An example of the transition is the difference between Phishing and Spear-Phishing. Phishing plays on the law of numbers, randomly blasting out the scheme to a wide variety of potential victims. Spear-Phishing, however, is intelligence-based and targeted towards a particular establishment or victim profile. Yes, times are changing. The big question is how can we beat these adversaries?

Let's start by putting ourselves in the position of the adversary for a second. What resources do you need and what is your end-goal? As the attacker your goal is to exploit as many machines as you can (without getting caught) and you start by acquiring knowledge about the weaknesses on the victim's network. The advantage goes to who knows this information first, the victim or the adversary? I am grossly oversimplifying but the longer story is a whitepaper.

So the answer is simple, right? Just find all the weaknesses and fix them. Reality Check: no one can be effective working on a never-ending list of action items. The good news is that software tools can now analyse all relevant information for the potential victim before they are in the crosshairs of an active threat. By understanding what the potential threats are and how they relate to an individual network, the potential victim can protect their most valuable assets before an attack is launched.

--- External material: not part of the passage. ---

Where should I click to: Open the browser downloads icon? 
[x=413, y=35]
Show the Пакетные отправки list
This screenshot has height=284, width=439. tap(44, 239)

In this game, intelligence is key.

The victim has no offence, so it is all about developing a proactive defence and reducing the target surface. As we know 'mytob' is noted as having 97 different variants. If you take away the line-of-site to the vulnerability, you have an advantage to the adversary even if they keep producing variations on the same theme.

The nature of the vulnerabilities and exploits is not new; it is what the adversaries do after they compromise the target that is the new and frightening challenge. The real problem is that the primary 'point of entry' remains a weakness in the target, allowing the attackers to fine tune their assault and hit a victim again and again. Why have the adversaries changed their behaviour? Because there is money to be made!